God, he thought, and no god could help but guard her. Yet what strange ideas of guardianship Gods had, for those who were most their own they often paid with death, as though the failure of life itself was not a breach of guardianship. Andrews instinctively stretched out his arms, as though he would gather the white birds to his breast, as though, if he had indeed been given the power, they would not have dissolved into the flecks of smoke which they were.

I would rather trust a devil to look after his own than a god, he thought, for there seemed to him nothing more final and irrevocable than death. It did not occur to him that Elizabeth’s death might be irrevocable only to him and his desire. Thinking of the devil, he thought too of the stubbled face of dead Mr. Jennings. Perhaps he would guard her, as she believed, through the crude force of jealousy. If love survived the body, as church people believed, why not also jealousy, spilt like a bitter wine into the unhoused spirit? Keep her, he implored, till I return, not noticing the paradox of his appeal. He would return the next day or the day after, having fulfilled the letter of his promise.

It was hard to leave this point of the down, where he could watch the cottage. He wanted by the intensity of his gaze to pierce the walls, make a breach through which, even if he were still robbed of sight, the slow sound of her feet might come to him.

“I will return,” he said out loud, but the inner critic who had been still for so long roused himself as though at a challenge and taunted him. You coward, what use? What are you that she should look twice at you? At least a fool, he protested, who may be running himself into a trap for her. The mocker spoke suddenly as though in the heart itself, denuded for the once of reproach. Would she not be worthy of the full risk? Then if you come back you bring her something of value. Yes, but that “if.” There was the rub.

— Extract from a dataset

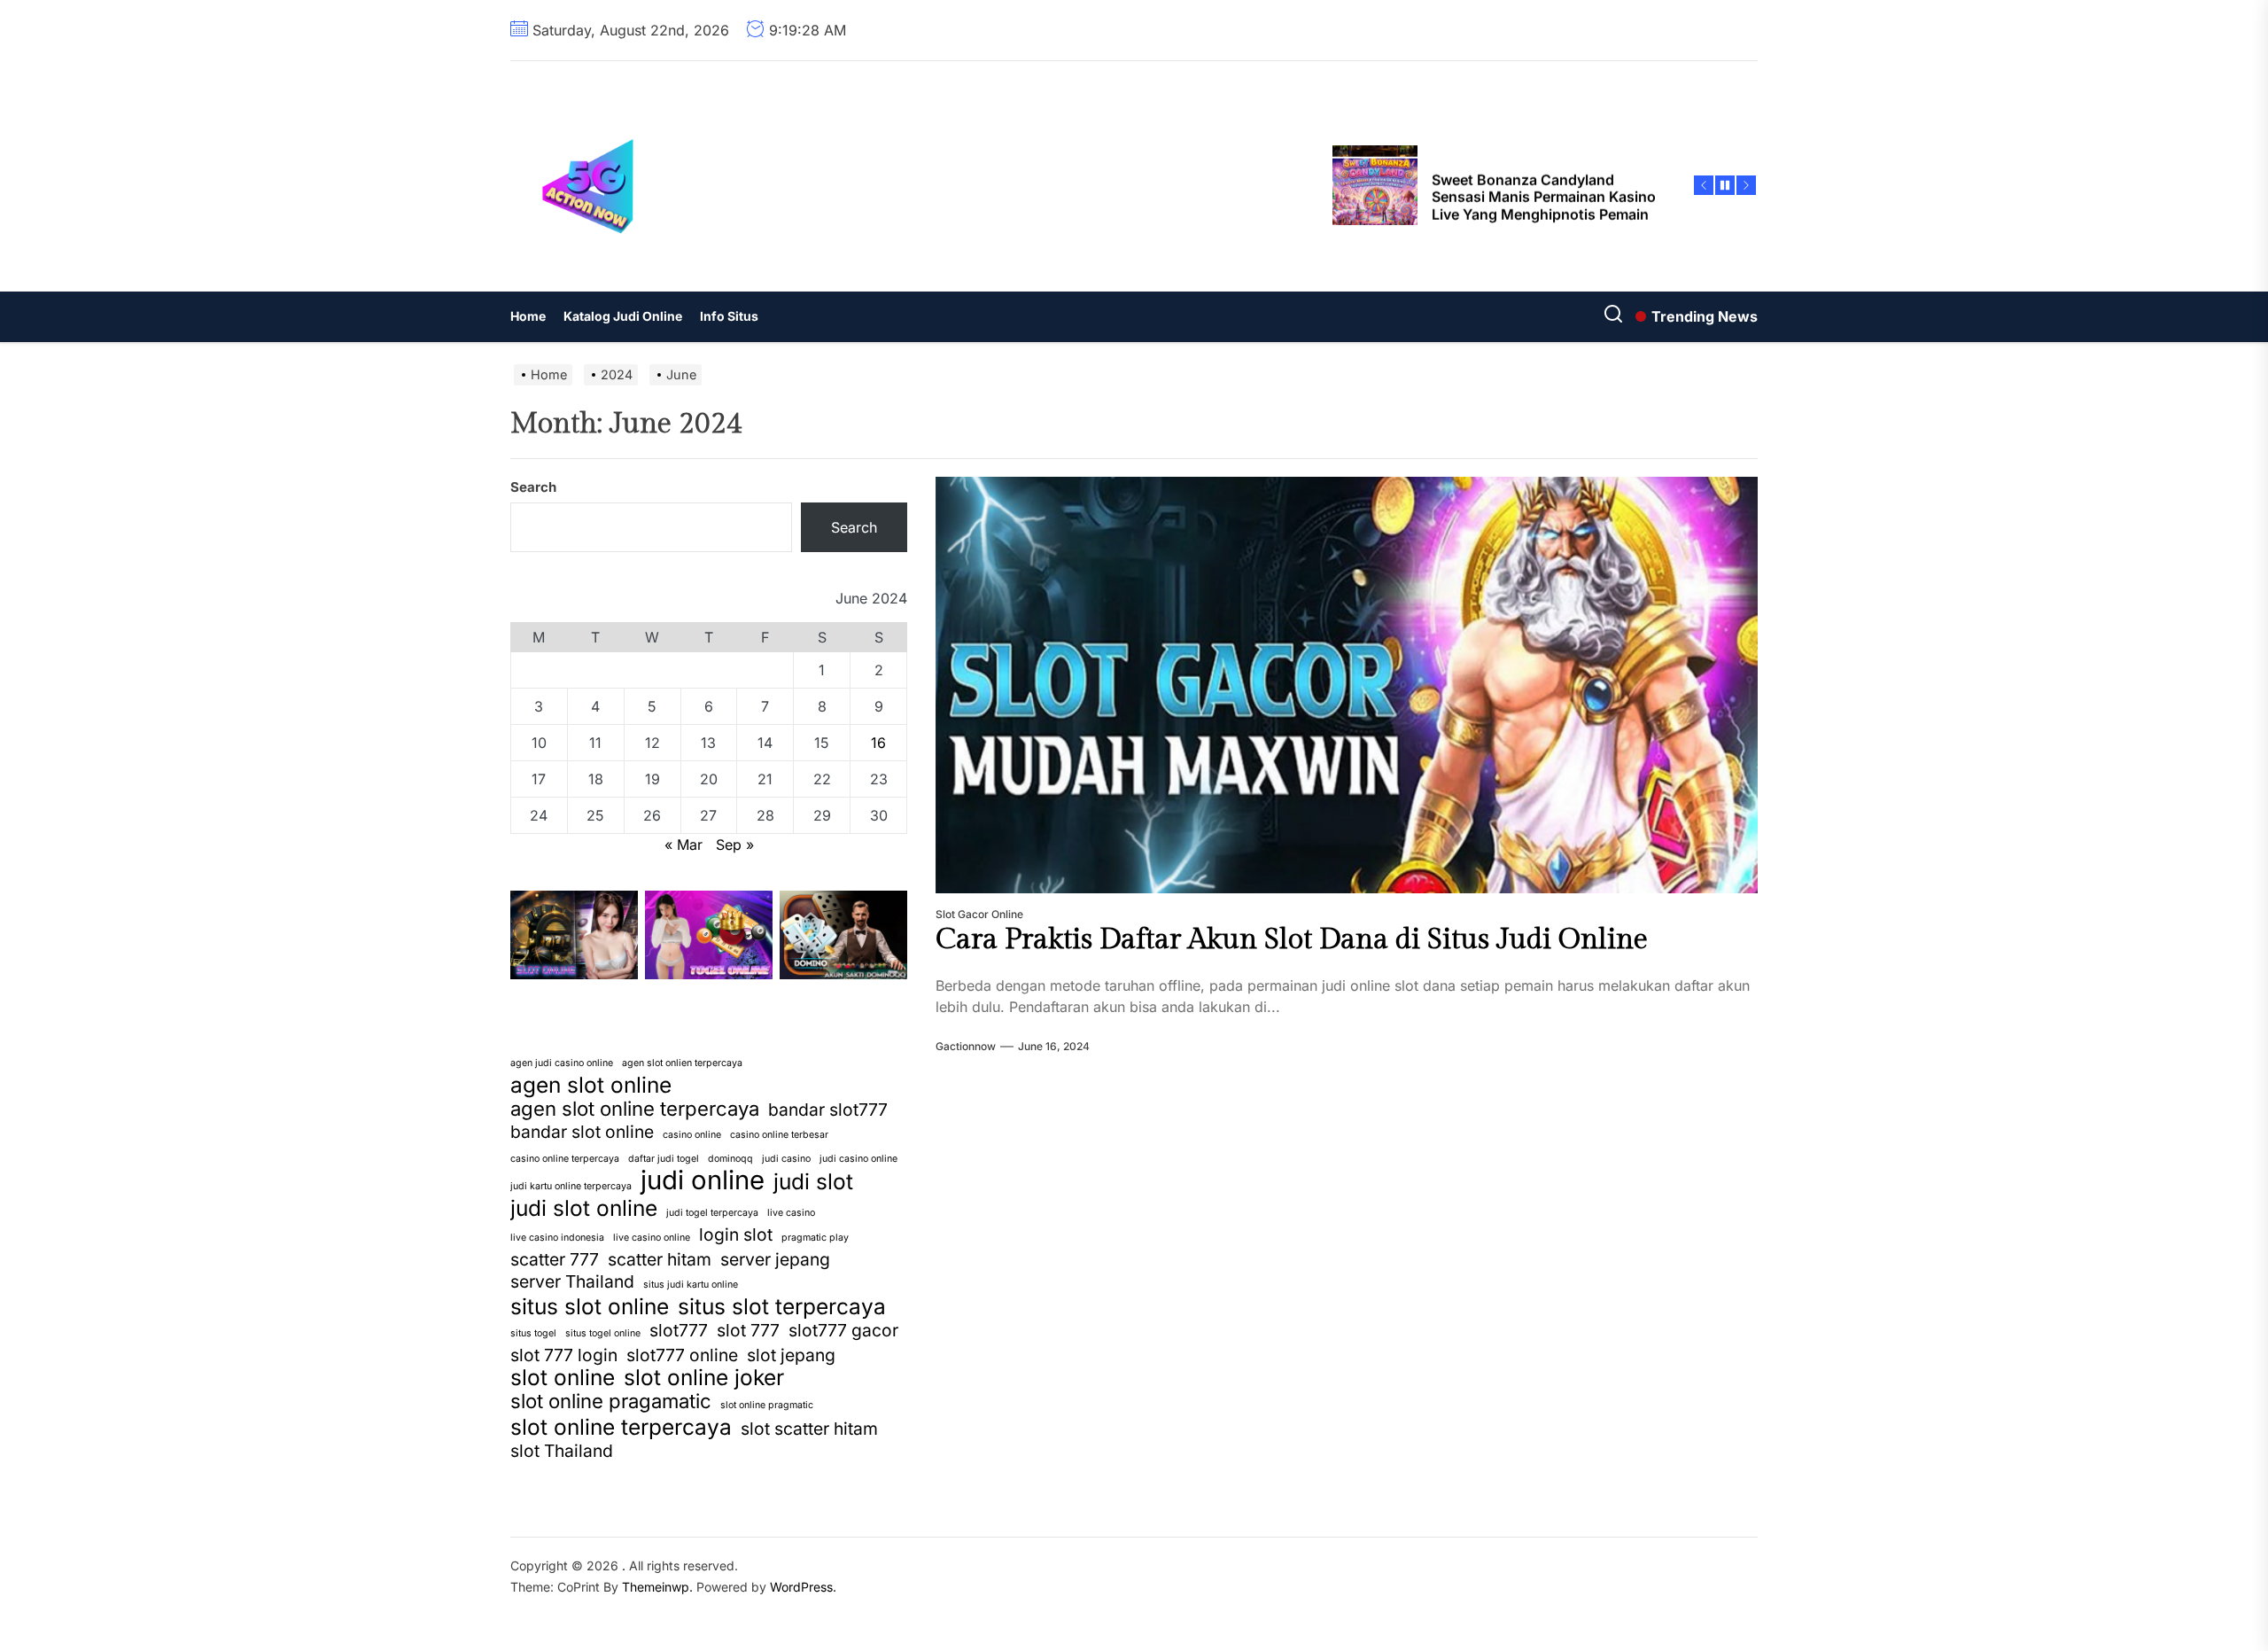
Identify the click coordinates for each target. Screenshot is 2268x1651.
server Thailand (572, 1281)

I was born a coward, he protested, and I will live a coward. At least I have shown these fools that I must be reckoned with, and rising and turning his back on the cottage, he began to walk rapidly in the direction of Lewes, as though he would outpace an image moving at his side of a girl’s face set between candles, the mouth twisted with the wry taste of a betrayal.

Yet his quick walk soon slackened, for the day was warm, and he was in no hurry to reach Lewes. He paused here to watch the valley and the light on a small squat church, there to drink with a herd of black and white cows at a dew-pond on the downs, bright blue from the reflected sky as though it were part of an illuminated Missal. The cows raised their soft eyes, too drowsy for suspicion, and then made room for him. They were contented and at peace and so for a short while was he. But at every reiterated summit on the downs his heart filled with apprehension, lest below him he should see the object of his journey, and filled again with blessed relief as he gazed before him at the inevitable slopes rising in the distance to yet another crest. At the edge of one such summit he heard voices and dropped cautiously into a narrow gorge of chalk, the cold walls on either side gleaming like blue icicles. The voices, however, belonged only to two dark-skinned gipsy youths, trotting intently over the rise followed by a couple of flippant black puppies, who jumped over each other and rolled in the grass mocking their master’s serious purpose. Andrews asked the boys whether he was on the right way to Lewes, and they nodded their heads, watching him with the same dark drowsy peace as had the cattle. Then, like all else, they left him to comforting solitude. The minutes and the hours passed him almost unnoticed. He even forgot his fear of reaching the final summit, so inevitable the relief seemed. He was aware only of the warm day dying when he was no longer able to rest so long upon the slopes before chill gripped him.

Slowly the moon which swam far out over the Surrey hills grew more distinct, breasting a tide grown darker blue with the approach of evening. Somewhere out by Hassocks the sun sank level with the downs, which lay, barred with the last parallel gold rays pointing to Lewes. Up Harry’s Mount he climbed, his fear forgotten, and reaching its crest looked down with shocked surprise on Lewes, crouching in the valley like a fierce remnant of old winter.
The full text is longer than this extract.